Wacana pembangunan kompleks parlemen VS wacana pemindahan ibu kota
Melihat raport merah anggota dewan, sudah sangat jelas banyak yang tidak setuju dengan apa saja yang berbau keperluan anggota dewan baik yang menyentuh secara langsung maupun tidak langsung. Pikiran negatif akan selalu menyertai jika para dewan mengusulkan sesuatu terkait hal-hal yang menyentuh tentang diri mereka secara langsung maupun tidak langsung. Ingin mendapat proyek, ingin mendapat fasilitas dan lain sebagainya, itulah pandangan negatifnya.
Seperti itu pula wacana pembangungan kompleks parlemen, pikiran negatif langsung menghampiri rakyat kebanyakan. Selain itu, tidak ada manfaat yang berdampak langsung bagi kepentingan rakyat. Bukan saatnya menggelontorkan dana besar untuk hal-hal yang tidak memiliki nilai produktivitasnya.
Berbeda dengan wacana pemindahan ibu kota negara, multi efek baik dapat mengikuti hal tersebut jika memang terealisasi. Bagi Jakarta, tentu saja mengurangi kemacetan dan bagi daerah baru yang menjadi ibu kota akan berdampak pada pembangunan dan efek perekonomian daerah, dan tentu saja masih banyak efek-efek baik lainnya.
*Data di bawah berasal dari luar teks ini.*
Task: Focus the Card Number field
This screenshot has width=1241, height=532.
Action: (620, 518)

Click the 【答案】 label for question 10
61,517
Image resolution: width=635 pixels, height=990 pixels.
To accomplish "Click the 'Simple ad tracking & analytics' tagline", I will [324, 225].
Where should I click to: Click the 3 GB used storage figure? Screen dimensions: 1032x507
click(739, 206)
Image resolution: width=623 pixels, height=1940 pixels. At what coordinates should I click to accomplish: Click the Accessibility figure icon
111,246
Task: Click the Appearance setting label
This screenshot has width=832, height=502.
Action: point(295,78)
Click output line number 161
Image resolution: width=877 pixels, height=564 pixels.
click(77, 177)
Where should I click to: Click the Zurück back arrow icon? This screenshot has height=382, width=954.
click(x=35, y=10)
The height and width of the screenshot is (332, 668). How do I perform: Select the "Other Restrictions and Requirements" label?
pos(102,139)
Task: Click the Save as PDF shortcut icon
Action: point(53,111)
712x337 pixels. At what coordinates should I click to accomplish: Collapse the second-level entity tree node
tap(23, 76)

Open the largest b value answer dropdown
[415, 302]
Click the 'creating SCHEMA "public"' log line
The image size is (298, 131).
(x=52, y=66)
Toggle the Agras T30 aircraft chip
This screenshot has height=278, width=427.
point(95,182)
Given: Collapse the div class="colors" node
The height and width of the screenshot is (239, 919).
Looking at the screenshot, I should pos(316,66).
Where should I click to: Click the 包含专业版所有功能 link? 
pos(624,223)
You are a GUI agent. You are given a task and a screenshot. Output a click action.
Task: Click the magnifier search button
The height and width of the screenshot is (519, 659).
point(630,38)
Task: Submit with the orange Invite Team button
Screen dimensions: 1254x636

DPR kembalilah di jalan yang benar
Hidup itu hanya sementara, jika orang beragama mengimani kehidupan setelah kematian, seharusnya menjaga setiap pikiran dan tindakannya. Hukum menabur dan menuai merupakan hukum alam mutlak, paling tidak itulah yang perlu disadari untuk mendasari sebuah tindakan.
DPR sangat dibutuhkan sebagai wakil rakyat yang melakukan kontrol bagi kebijakan pemerintah, jika baik hendaknya didukung, jika buruk baru diingatkan. Tetapi yang paling penting, batasan baik dan buruk harus sesuai dengan logika dan rasionalitas.
Para anggota dewan juga seharusnya menyadari kemampuannya masing-masing, dan tidak lelah menambah wawasan jika ingin mengkritisi pemerintah, karena dalam DPR, tenaga profesional secara spesifik tidak ada. Berbeda dengan di pemerintahan, tenaga profesional secara spesifik memang diadakan. Kebijakan yang akan dilakukan, terlebih dahulu dikaji secara mendalam, tidak hanya asal jeplak. Dari perencanaan sumber dana sampai efeknya selalu diperhitungkan dengan cermat, oleh tim yang dibentuk secara profesional dibidangnya masing-masing. Sedangkan jika di DPR, pansus hak angket KPK saja sangat konyol dengan mendatangi dan mewawancarai koruptor untuk menanyakan apakah ada tindakan KPK yang menyalahi aturan dan lain-lain. Helow, itu koruptor loh, penjahat kok dijadikan refrensi, kan sakit.Marilah kita semua kembali ke jalan yang benar, bahu membahu membangun bangsa ini.